● MATERIAL SHOWN:
════════════════
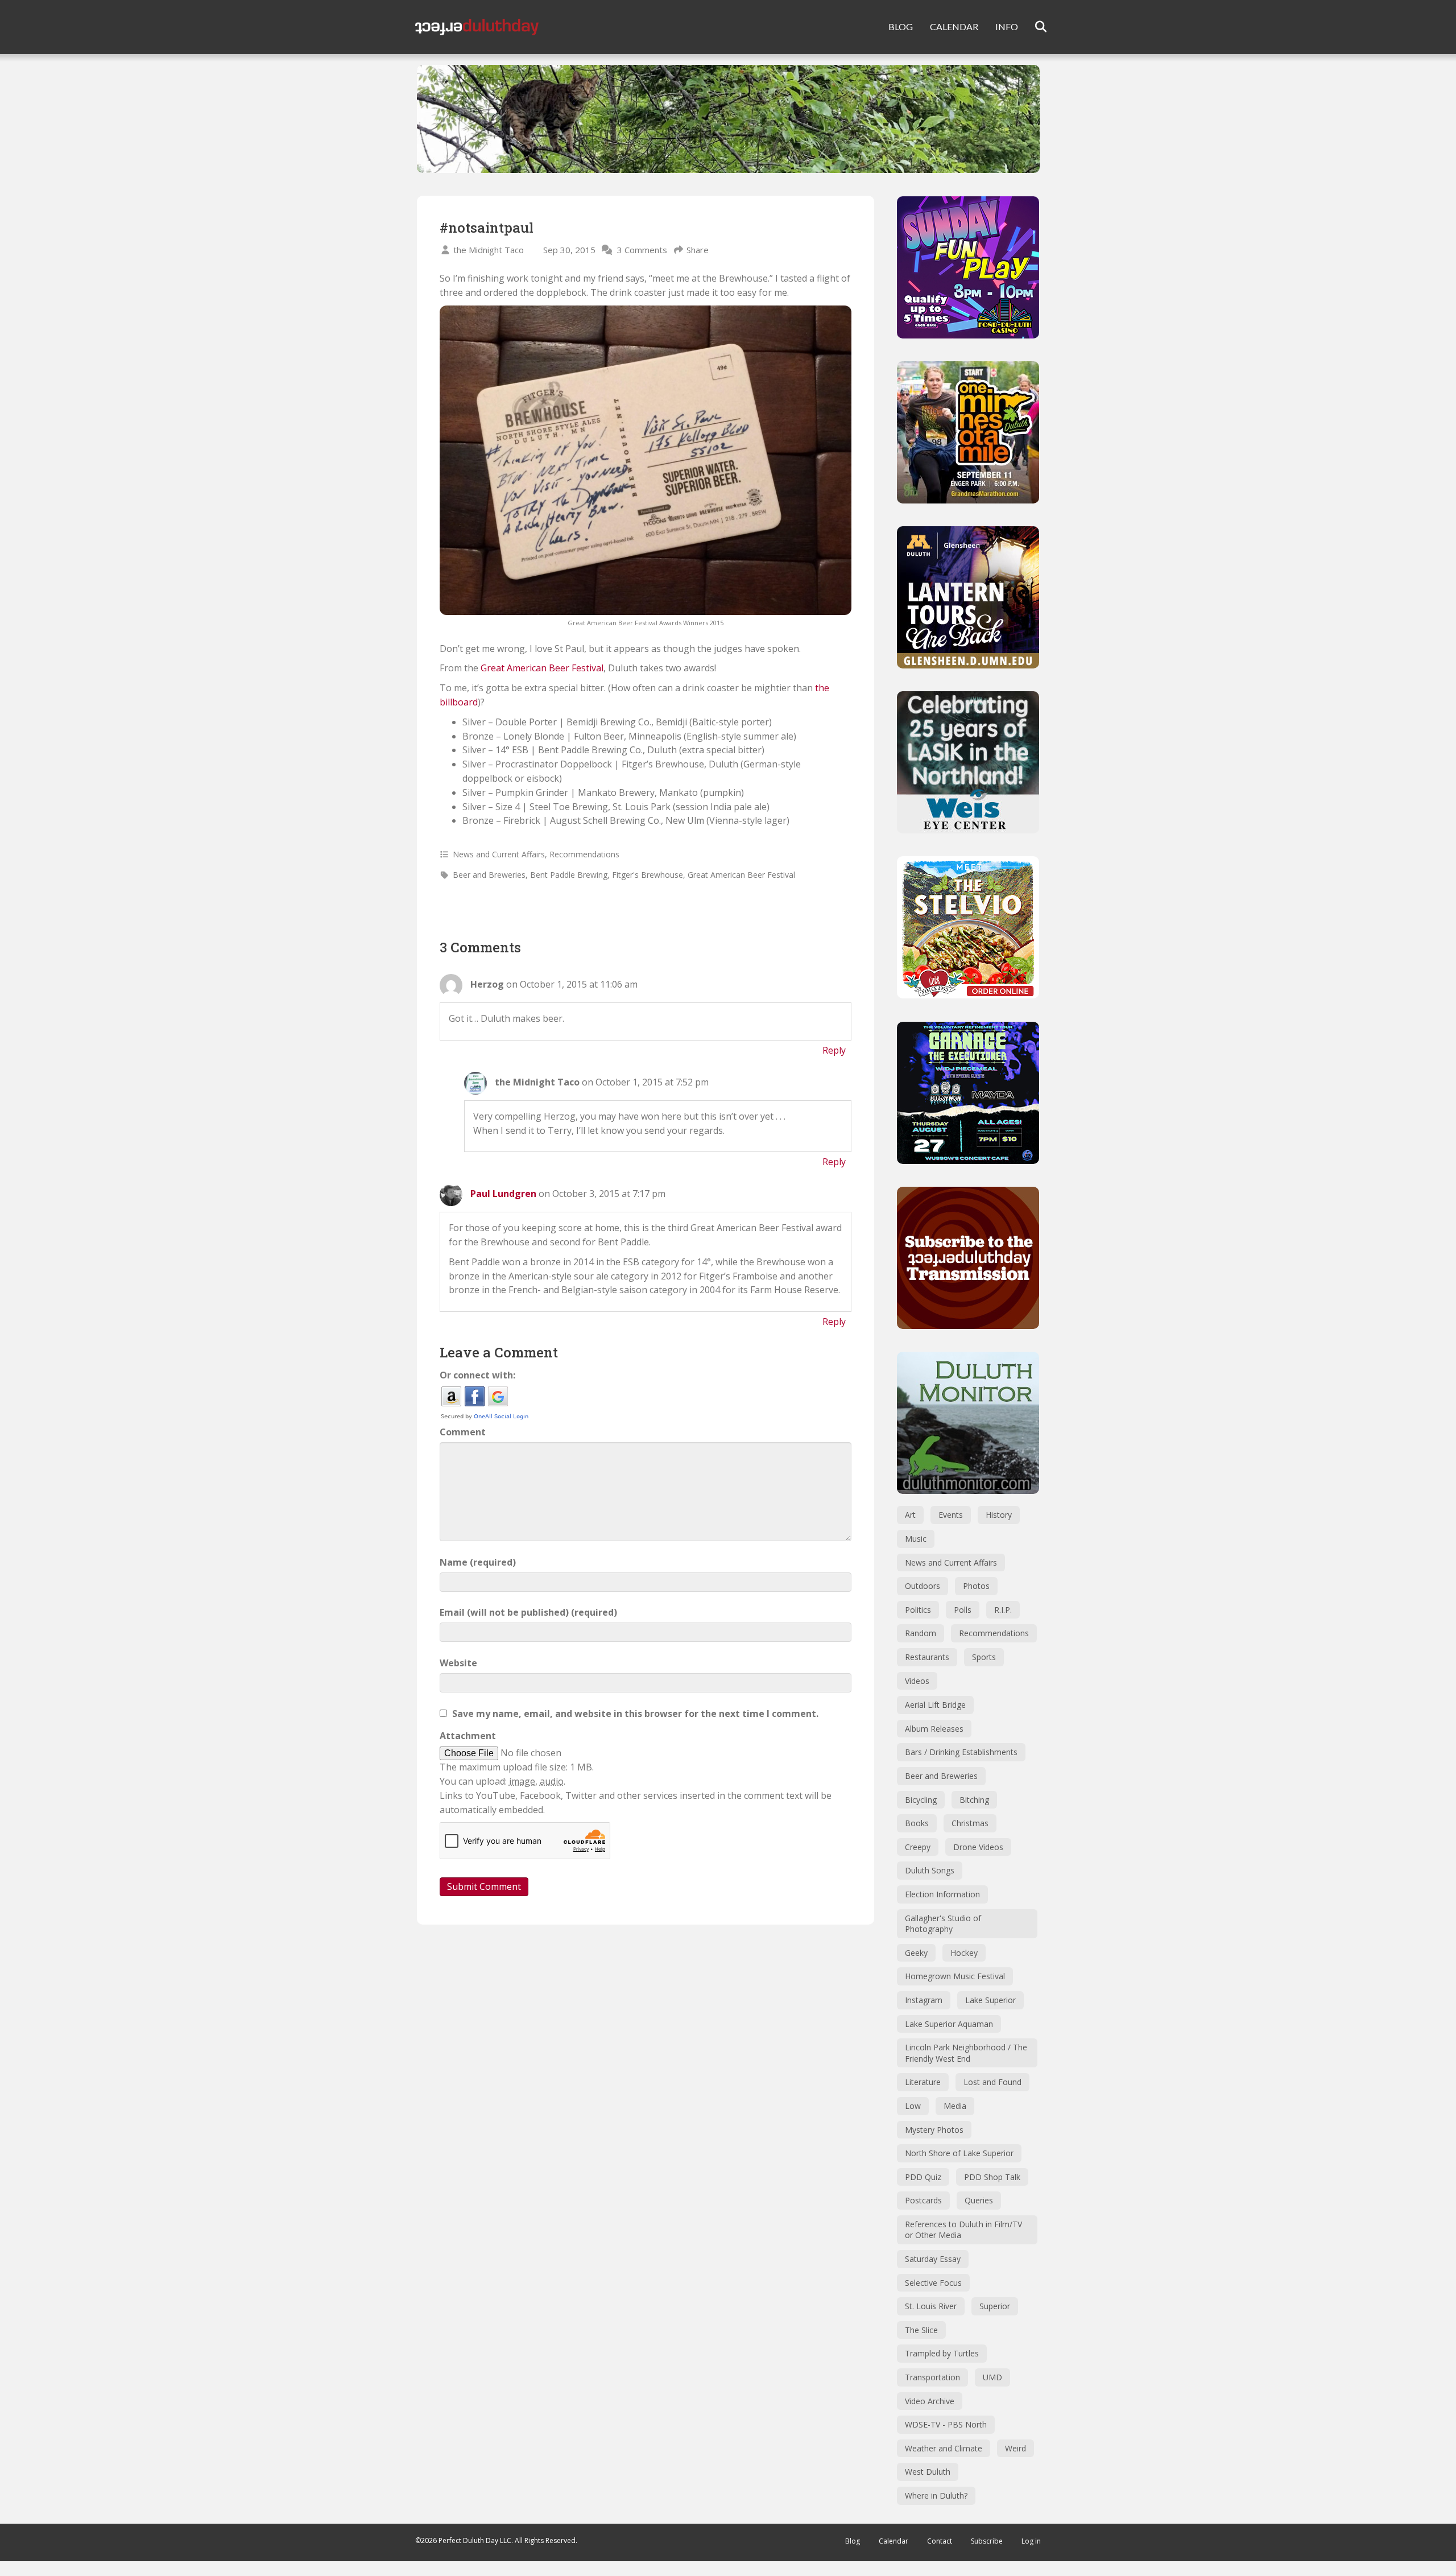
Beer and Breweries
════════════════
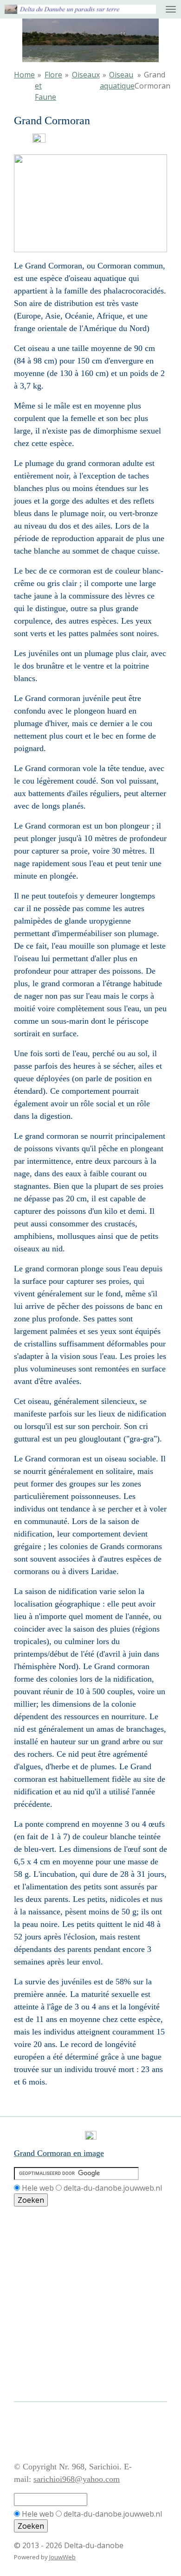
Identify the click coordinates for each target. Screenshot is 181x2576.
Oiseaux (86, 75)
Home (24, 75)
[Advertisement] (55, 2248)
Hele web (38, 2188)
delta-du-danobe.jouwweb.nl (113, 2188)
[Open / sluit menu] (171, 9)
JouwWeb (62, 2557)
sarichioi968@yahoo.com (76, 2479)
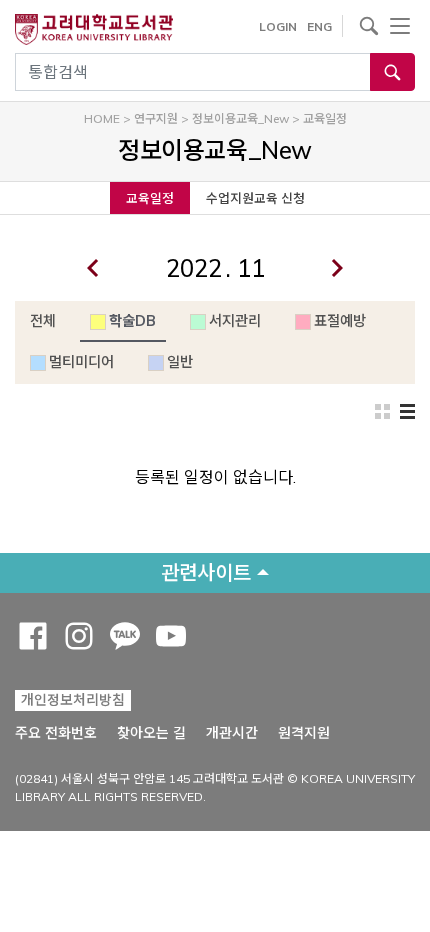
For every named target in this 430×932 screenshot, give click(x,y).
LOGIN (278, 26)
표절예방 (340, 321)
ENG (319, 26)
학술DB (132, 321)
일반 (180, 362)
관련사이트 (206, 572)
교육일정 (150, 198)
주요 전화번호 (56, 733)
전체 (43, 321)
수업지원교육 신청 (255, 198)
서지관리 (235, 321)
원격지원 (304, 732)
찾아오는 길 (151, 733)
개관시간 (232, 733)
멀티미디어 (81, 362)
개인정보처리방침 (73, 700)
════════════════
● WHAT THE TASK REQUIRES: Find the string "click" in the listing and return every line that holds it.

● EXERCISE RESULT:
Identify the click coordinates for each target. Screenshot is 181x2576.
For every named target in this 430×932 screenshot, give click(x,y).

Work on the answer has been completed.